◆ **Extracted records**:

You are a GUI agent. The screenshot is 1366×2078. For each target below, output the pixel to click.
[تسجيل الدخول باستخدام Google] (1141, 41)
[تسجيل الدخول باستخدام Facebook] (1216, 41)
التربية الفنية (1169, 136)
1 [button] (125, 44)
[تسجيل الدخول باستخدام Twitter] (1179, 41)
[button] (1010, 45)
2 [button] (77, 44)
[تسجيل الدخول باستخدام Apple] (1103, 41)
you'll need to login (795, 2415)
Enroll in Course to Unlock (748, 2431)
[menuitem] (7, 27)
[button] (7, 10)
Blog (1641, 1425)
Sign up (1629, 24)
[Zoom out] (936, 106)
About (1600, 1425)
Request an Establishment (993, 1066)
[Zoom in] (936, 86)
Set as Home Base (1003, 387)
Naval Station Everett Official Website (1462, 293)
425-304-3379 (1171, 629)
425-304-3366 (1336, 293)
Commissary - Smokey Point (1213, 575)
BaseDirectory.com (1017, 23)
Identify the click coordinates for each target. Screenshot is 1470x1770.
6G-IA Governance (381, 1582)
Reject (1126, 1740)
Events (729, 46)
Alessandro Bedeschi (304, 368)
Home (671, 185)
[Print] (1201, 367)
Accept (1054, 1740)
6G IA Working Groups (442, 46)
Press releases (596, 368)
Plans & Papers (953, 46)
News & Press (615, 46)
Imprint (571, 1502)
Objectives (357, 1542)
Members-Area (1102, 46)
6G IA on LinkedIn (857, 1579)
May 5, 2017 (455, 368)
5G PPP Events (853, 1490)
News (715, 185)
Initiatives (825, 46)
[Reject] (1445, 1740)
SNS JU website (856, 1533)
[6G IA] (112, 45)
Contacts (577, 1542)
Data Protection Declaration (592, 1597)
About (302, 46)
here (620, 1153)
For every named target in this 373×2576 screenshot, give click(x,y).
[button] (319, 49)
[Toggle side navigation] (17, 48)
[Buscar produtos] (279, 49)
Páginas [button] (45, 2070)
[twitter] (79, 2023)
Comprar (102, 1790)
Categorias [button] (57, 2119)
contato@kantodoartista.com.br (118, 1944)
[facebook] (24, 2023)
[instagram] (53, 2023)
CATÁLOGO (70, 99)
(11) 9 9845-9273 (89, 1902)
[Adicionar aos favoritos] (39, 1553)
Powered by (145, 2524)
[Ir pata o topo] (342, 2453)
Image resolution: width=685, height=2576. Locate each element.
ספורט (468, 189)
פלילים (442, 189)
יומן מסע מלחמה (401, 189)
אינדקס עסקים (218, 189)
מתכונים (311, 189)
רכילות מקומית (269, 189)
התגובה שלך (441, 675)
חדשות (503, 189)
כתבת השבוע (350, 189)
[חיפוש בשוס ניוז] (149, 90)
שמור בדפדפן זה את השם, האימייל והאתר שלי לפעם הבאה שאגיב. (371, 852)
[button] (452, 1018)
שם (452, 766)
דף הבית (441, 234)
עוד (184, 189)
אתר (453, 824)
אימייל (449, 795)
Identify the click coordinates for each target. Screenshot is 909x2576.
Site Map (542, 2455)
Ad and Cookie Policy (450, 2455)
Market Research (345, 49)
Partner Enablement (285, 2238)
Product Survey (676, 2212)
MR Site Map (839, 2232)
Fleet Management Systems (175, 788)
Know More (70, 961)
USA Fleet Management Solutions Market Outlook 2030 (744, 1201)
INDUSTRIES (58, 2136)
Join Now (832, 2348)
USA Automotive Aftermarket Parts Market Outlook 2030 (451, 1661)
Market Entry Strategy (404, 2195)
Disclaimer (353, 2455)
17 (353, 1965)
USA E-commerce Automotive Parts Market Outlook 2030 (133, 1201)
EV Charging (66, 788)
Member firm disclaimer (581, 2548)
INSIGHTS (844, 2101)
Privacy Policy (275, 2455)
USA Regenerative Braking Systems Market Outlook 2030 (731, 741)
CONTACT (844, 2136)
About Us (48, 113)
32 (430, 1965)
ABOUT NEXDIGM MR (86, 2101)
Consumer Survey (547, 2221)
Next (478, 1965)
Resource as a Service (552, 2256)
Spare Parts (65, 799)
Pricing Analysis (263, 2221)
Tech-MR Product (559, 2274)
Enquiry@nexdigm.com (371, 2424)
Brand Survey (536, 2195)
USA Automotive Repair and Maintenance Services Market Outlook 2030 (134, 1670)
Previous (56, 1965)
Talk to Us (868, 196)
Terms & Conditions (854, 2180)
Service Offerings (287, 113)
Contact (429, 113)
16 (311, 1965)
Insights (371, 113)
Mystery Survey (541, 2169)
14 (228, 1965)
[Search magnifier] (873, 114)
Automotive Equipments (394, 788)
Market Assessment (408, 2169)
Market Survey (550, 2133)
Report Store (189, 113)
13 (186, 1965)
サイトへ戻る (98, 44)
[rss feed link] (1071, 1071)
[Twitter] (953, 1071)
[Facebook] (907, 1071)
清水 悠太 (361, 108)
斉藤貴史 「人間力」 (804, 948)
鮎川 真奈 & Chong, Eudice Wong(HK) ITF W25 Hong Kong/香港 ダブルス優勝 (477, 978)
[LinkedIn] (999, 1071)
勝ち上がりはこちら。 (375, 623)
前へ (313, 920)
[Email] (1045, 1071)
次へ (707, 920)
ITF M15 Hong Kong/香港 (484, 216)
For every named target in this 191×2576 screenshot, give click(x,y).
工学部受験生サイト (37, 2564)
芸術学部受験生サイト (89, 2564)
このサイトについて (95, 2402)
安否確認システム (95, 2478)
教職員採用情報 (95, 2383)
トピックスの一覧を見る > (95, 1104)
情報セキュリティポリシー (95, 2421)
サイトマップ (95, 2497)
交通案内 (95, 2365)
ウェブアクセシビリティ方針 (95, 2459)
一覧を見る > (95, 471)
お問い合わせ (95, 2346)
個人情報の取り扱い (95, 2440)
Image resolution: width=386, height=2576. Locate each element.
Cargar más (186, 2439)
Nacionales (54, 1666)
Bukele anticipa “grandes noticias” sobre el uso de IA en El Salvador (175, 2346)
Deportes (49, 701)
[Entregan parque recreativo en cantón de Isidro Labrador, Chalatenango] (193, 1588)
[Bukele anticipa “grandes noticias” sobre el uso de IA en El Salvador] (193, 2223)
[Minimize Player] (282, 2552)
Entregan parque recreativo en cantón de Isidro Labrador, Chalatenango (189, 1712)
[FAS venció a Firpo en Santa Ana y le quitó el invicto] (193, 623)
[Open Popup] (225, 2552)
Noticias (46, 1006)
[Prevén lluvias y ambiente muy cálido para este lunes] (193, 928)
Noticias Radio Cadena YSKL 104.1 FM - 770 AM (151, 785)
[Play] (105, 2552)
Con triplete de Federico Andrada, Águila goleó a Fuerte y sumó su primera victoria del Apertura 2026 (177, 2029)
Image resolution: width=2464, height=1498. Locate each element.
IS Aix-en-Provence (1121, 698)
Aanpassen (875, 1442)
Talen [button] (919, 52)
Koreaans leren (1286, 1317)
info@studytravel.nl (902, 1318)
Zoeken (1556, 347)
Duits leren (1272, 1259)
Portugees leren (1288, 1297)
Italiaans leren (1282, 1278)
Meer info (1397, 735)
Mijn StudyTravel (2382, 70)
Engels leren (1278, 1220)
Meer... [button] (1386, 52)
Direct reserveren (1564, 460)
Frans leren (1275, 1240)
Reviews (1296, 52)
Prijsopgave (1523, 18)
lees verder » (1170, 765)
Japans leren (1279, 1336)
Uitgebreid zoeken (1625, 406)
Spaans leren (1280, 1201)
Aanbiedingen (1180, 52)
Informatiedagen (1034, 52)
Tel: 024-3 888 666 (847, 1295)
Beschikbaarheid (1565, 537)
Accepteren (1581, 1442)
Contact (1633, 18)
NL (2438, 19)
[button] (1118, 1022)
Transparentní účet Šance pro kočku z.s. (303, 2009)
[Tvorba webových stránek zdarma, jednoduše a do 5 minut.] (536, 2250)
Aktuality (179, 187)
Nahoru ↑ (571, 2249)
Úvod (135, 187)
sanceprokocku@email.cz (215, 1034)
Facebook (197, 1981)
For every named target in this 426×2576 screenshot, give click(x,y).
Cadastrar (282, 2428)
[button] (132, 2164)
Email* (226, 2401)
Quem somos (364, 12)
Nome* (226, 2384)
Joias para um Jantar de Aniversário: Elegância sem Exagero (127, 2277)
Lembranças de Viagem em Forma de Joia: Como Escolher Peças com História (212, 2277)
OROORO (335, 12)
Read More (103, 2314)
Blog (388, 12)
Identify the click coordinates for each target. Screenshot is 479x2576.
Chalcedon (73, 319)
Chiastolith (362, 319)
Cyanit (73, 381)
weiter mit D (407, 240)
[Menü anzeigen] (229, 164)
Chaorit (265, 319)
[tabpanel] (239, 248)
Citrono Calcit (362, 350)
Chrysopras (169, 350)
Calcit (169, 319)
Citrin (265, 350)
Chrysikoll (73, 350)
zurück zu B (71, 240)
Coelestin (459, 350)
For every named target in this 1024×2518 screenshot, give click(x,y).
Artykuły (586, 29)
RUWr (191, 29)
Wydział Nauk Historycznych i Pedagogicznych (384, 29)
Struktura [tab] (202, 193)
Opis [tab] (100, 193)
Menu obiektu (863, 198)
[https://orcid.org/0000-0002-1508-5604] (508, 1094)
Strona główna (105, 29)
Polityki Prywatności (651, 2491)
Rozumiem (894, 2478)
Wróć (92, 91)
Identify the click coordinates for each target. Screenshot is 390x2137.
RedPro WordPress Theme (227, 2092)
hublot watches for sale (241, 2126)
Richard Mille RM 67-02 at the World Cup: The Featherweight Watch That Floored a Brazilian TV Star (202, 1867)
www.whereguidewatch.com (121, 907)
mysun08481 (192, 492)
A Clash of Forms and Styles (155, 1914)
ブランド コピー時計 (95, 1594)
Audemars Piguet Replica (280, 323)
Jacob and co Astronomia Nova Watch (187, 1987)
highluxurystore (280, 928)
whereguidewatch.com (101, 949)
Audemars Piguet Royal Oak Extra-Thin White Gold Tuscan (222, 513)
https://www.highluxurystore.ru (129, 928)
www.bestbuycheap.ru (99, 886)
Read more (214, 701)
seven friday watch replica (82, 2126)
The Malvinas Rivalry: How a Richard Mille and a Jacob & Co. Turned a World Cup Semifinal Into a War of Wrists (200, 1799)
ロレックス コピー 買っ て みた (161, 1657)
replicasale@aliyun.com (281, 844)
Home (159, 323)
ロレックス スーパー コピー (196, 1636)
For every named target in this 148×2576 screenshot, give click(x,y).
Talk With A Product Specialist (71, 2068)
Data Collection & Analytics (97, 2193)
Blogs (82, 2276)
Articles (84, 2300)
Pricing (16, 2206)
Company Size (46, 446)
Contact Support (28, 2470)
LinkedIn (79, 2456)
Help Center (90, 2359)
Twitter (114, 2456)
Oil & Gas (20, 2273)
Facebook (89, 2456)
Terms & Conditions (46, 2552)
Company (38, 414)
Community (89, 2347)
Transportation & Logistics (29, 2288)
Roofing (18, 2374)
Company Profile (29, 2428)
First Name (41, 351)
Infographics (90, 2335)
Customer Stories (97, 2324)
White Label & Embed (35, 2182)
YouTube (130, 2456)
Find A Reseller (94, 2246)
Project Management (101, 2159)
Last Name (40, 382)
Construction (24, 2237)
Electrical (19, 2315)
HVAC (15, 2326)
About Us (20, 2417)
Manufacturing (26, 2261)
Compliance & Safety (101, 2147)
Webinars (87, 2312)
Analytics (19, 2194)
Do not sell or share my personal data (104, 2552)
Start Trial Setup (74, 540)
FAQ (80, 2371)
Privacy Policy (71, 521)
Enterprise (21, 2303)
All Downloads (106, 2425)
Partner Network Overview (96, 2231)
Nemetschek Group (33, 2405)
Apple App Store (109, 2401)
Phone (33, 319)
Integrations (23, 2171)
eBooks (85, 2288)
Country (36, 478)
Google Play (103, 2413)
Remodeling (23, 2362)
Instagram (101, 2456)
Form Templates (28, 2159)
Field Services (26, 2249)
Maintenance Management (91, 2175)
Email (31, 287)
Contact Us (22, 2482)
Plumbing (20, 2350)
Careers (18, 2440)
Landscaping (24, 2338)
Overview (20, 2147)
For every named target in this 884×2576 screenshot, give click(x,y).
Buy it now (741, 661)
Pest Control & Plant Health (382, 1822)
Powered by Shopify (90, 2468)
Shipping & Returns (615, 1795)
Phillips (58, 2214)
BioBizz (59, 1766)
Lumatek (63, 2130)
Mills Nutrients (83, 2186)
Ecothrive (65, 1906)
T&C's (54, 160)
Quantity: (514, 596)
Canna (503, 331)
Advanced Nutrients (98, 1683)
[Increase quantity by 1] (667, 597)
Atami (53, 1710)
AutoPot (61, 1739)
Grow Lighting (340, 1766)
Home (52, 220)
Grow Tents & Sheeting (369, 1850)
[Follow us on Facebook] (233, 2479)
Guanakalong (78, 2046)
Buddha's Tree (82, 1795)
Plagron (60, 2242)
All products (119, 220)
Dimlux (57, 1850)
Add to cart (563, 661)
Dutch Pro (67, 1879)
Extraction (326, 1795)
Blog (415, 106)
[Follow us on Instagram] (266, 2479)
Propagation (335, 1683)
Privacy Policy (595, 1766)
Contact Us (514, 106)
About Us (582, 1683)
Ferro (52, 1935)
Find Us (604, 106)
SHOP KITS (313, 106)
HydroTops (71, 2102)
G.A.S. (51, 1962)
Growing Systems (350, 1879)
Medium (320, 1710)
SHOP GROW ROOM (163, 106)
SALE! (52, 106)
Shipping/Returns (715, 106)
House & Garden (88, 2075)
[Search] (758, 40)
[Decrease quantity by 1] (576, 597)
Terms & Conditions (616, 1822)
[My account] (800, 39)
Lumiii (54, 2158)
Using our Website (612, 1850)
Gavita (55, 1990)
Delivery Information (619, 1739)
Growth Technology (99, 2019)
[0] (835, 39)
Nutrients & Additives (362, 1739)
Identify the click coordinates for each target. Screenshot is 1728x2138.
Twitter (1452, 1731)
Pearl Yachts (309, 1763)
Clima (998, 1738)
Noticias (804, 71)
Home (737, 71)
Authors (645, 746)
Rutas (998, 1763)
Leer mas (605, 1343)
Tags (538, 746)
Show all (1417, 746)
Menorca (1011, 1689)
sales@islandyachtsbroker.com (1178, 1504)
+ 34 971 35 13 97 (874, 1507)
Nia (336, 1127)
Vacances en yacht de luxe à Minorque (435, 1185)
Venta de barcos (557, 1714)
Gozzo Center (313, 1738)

◆ **TASK TO CARRY OUT**: Would you retype the lines above from the one with "Webinars (87, 2312)" down to the one with "Country (36, 478)", word for word, both ends included and no other lines?

◆ **EXERCISE RESULT**:
Webinars (87, 2312)
Analytics (19, 2194)
Do not sell or share my personal data (104, 2552)
Start Trial Setup (74, 540)
FAQ (80, 2371)
Privacy Policy (71, 521)
Enterprise (21, 2303)
All Downloads (106, 2425)
Partner Network Overview (96, 2231)
Nemetschek Group (33, 2405)
Apple App Store (109, 2401)
Phone (33, 319)
Integrations (23, 2171)
eBooks (85, 2288)
Country (36, 478)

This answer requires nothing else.